Sermon on Rogation Days

    As the beautiful month of May begins, we are met almost immediately with the ancient custom in the Church of observing the Rogation Days. Just what are these days of "rogation", and why is it so important that we all — not merely the clergy, but every member of the Church — observe them? To begin, the word "rogation" is derived from the Latin verb rogare, which means "to pray". From this we can easily understand that the Rogation Days are special days of public prayer that take place on the three days just before Ascension Thursday. They are one of the means by which the Church brings to a fitting close the remembrance of the forty days that Our Lord remained on this earth after His Resurrection.

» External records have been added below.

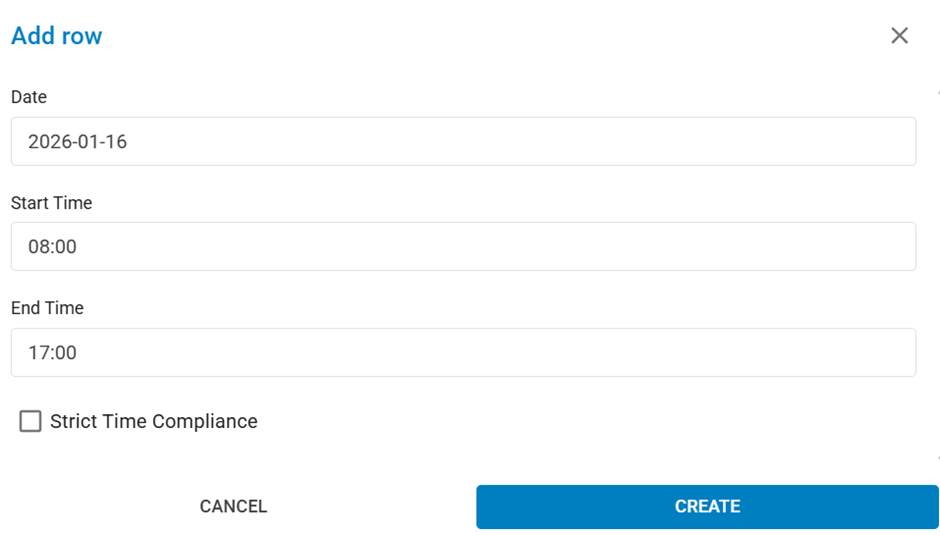The width and height of the screenshot is (940, 535).
Task: Click the 2026-01-16 date value
Action: point(77,142)
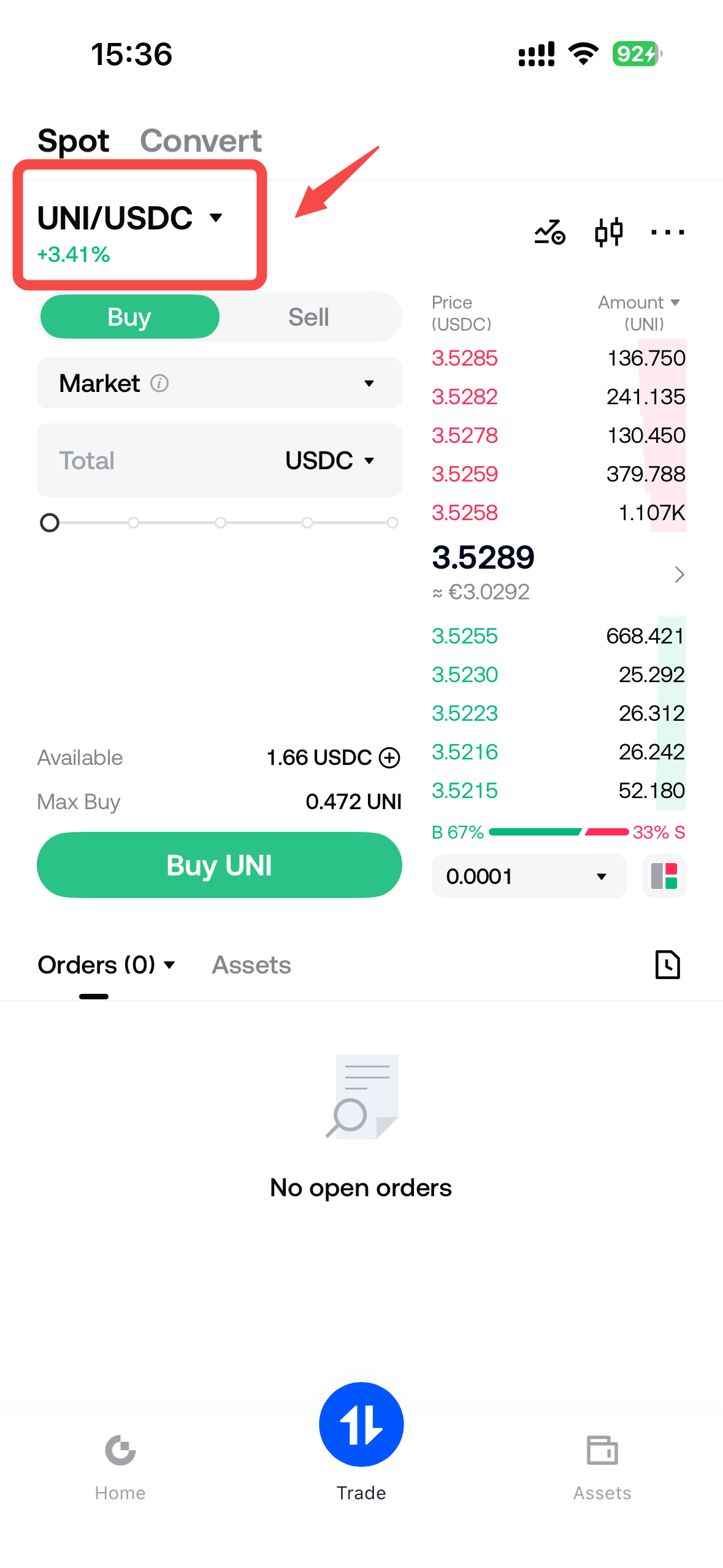
Task: Go to Home in the bottom bar
Action: [x=120, y=1467]
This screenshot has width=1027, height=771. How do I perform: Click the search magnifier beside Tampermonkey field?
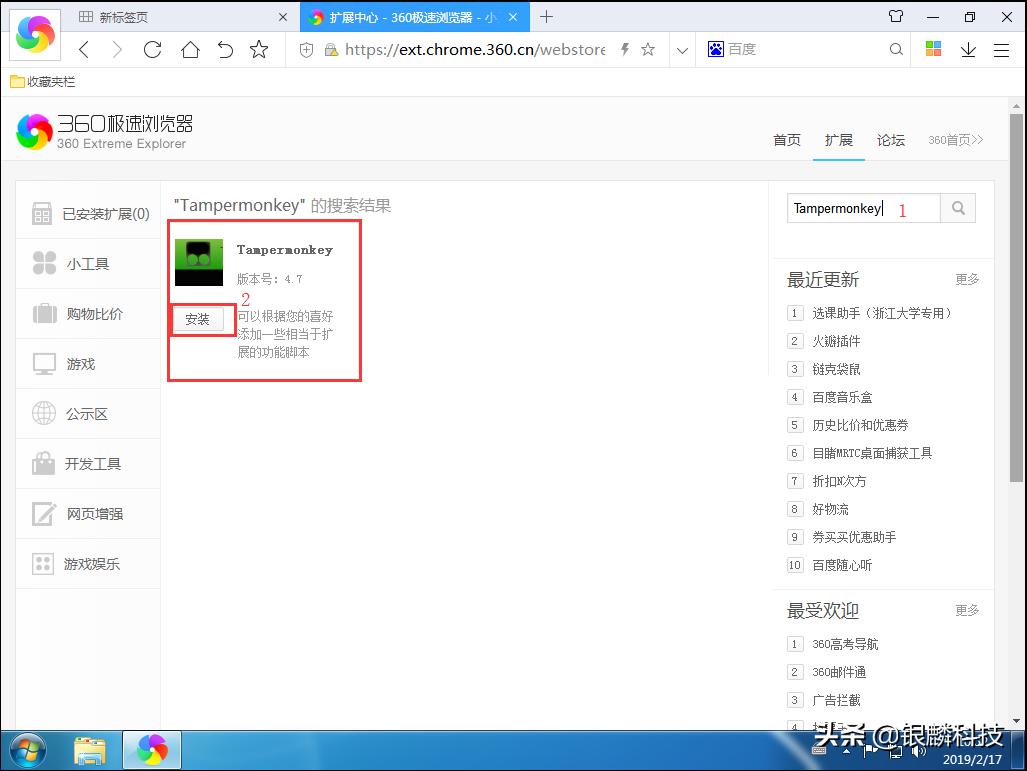click(x=958, y=208)
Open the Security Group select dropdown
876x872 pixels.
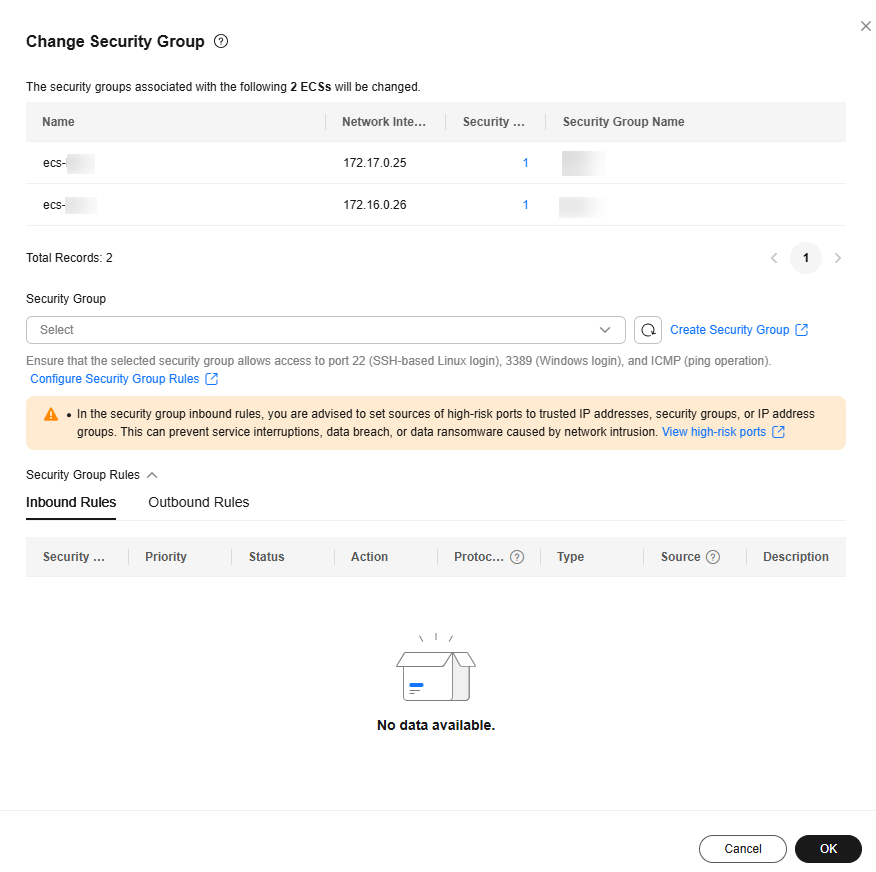[x=326, y=330]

    But for what shall we pray? Abbot Gueranger sums up our rogation duties in this way in his work, The Liturgical Year: The object of the Rogation Days is to appease the anger of God, and avert the chastisements which the sins of the world so justly deserve; moreover, to draw down the divine blessings on the fruits of the earth. These twofold intentions for the Rogation Days — reparation for sin and petitions for our temporal welfare — are derived from the history of this great devotion.

 

    In the late fifth century, the country around Vienne (in modern France) was conquered by the Burgundians. This was followed by a host of terrible calamities. St. Mamertus, the bishop of Vienne, prescribed on the faithful under his charge three days of public prayer and penance to turn this scourge from their midst. He chose the three days before Ascension Thursday as the time for this exercise. By the grace of God, the scourge was turned away, and thus began the custom of setting aside the three days before Ascension Thursday as a time of special prayer and penance. Before long, this custom was practiced throughout the Christian world, and was made a mandatory liturgical observance by Pope St. Leo III.  It was at that time that the Litany of the Saints, and some other appropriate prayers, were made mandatory for what soon became known as the Lesser Litanies (as compared to the Greater Litanies on the Feast of St. Mark, April 25).

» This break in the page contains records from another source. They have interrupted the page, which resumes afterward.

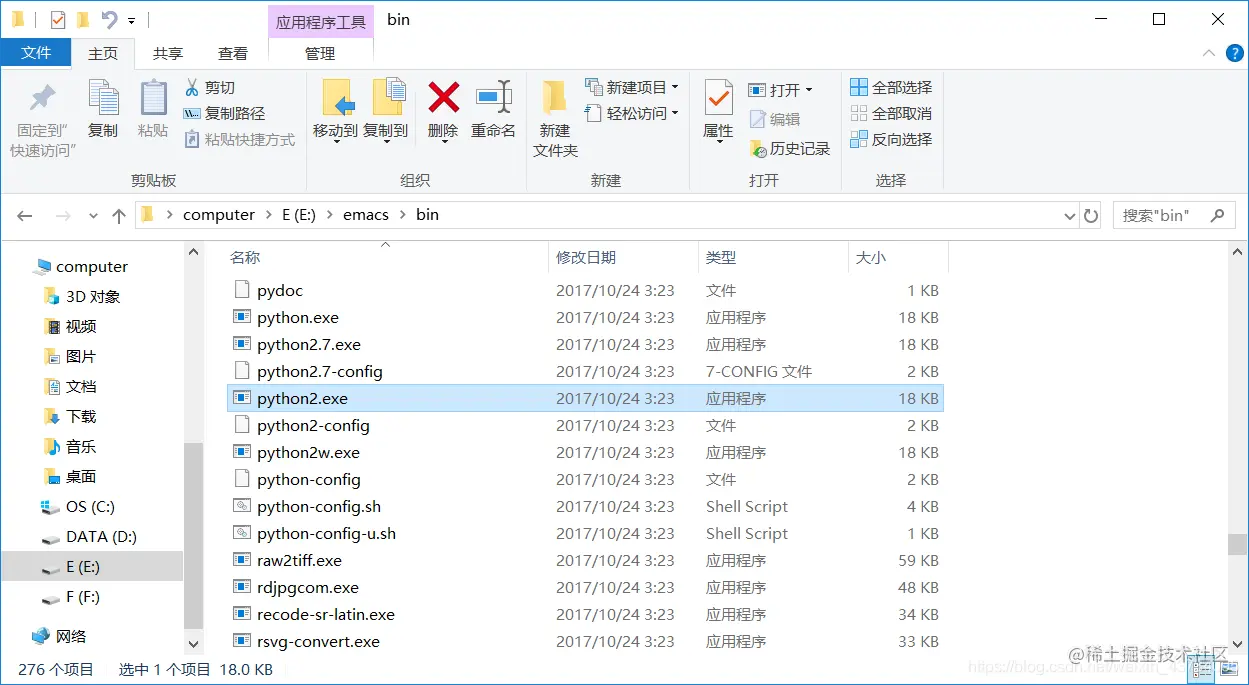Create a new folder with 新建文件夹
Image resolution: width=1249 pixels, height=685 pixels.
(555, 115)
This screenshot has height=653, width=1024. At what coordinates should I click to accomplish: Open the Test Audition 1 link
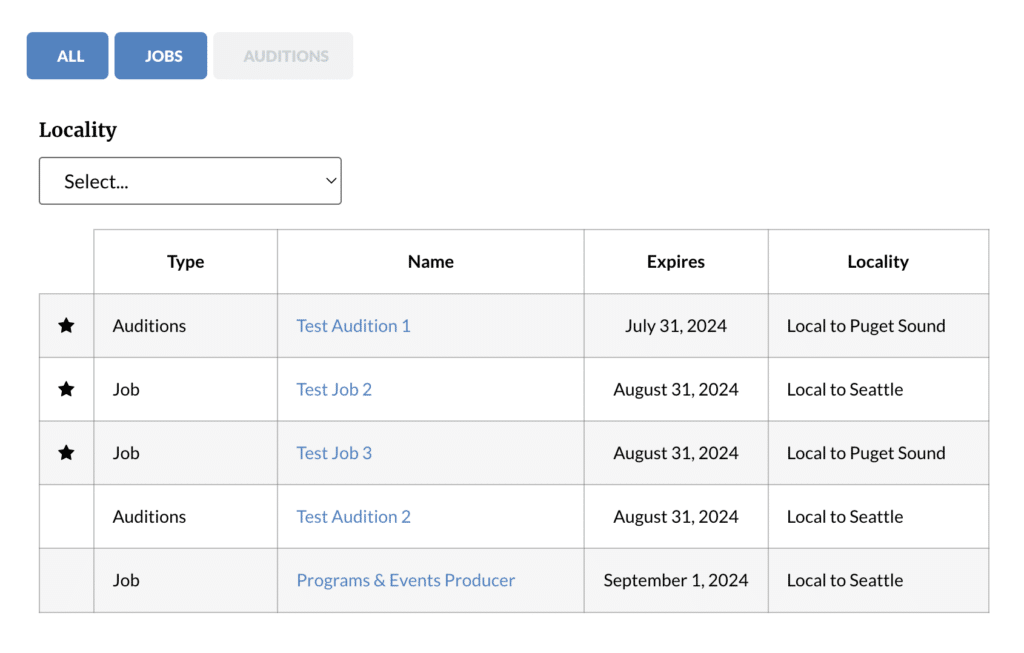pyautogui.click(x=353, y=326)
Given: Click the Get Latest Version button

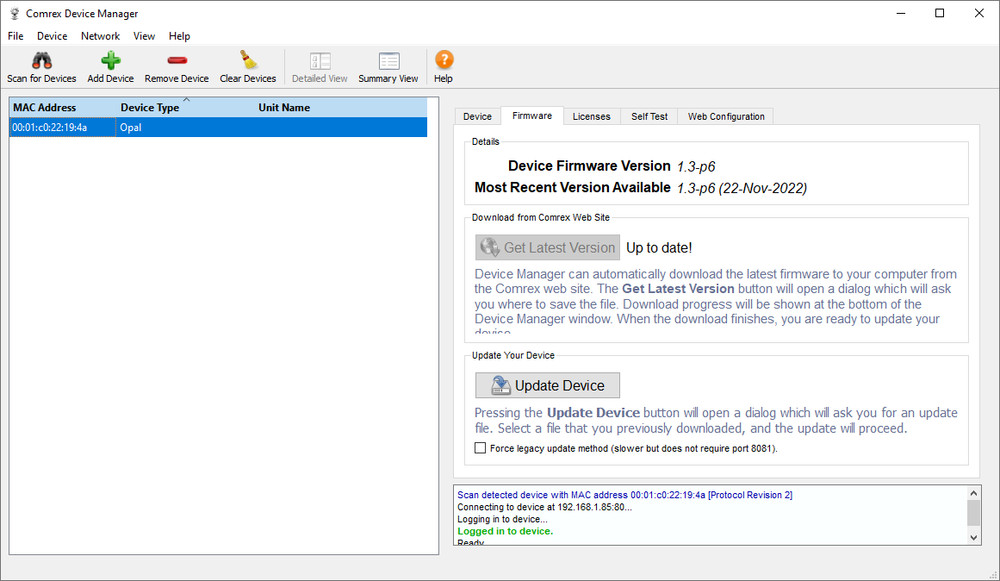Looking at the screenshot, I should pos(547,247).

     Liturgical historians remark that, over time, Catholics started to demonstrate an indifference toward the Rogation Days, and especially the public processions. On the one hand, far too many Catholics began (and still do) stay away from these public prayers out of laziness and a lack of faith. On the other, some prefer to substitute their own private devotions in place of the public prayer of the Church, the Bride of Christ. Perhaps one reason for the great increase in the anti-religious sentiment of the world, and the advancement of the enemies of Christ, can be attributed to the failure of Catholics to attach great importance to the observance of the Rogation Days, if not at their churches, then at least in their homes. Indifference toward this important ancient custom has brought upon all a terrible moral and spiritual disaster.

 

    Since the rogation observances first began, the need for prayers of reparation for sin and for the temporal welfare of mankind have not lessened. What is rapidly disappearing is the spirit of faith in Catholics to the point that the clergy must beg and plead for them  to remember these simple duties. Sin abounds as the worst of plagues on mankind, and even in our Catholic homes, because few understand the necessity of making reparation for these offenses (personal and/or public) against God. Likewise, the temporal needs of mankind (and of our Catholic families) also seem to be ever increasing, even despite the much advancement in society to help lessen these burdens. Understand that the prayers of Rogation Day are not meant solely that the farmers can have a successful planting of their crops, and a safe and bountiful harvest in the end (from which we all reap the fruits). No, any of our temporal needs are included in our petitions during this time – needs which seem to be increasing nearly day-by-day. Instead of complaining about the gas prices, why not join in prayer during the Rogation Days to have ourselves delivered from this scourge of greed? Or, if you find yourself without a job, or without sufficient employment to meet your daily necessities, the join in prayer during the Rogation Days for the help you need. Our needs our great, and, with faith, we can lessen their burden.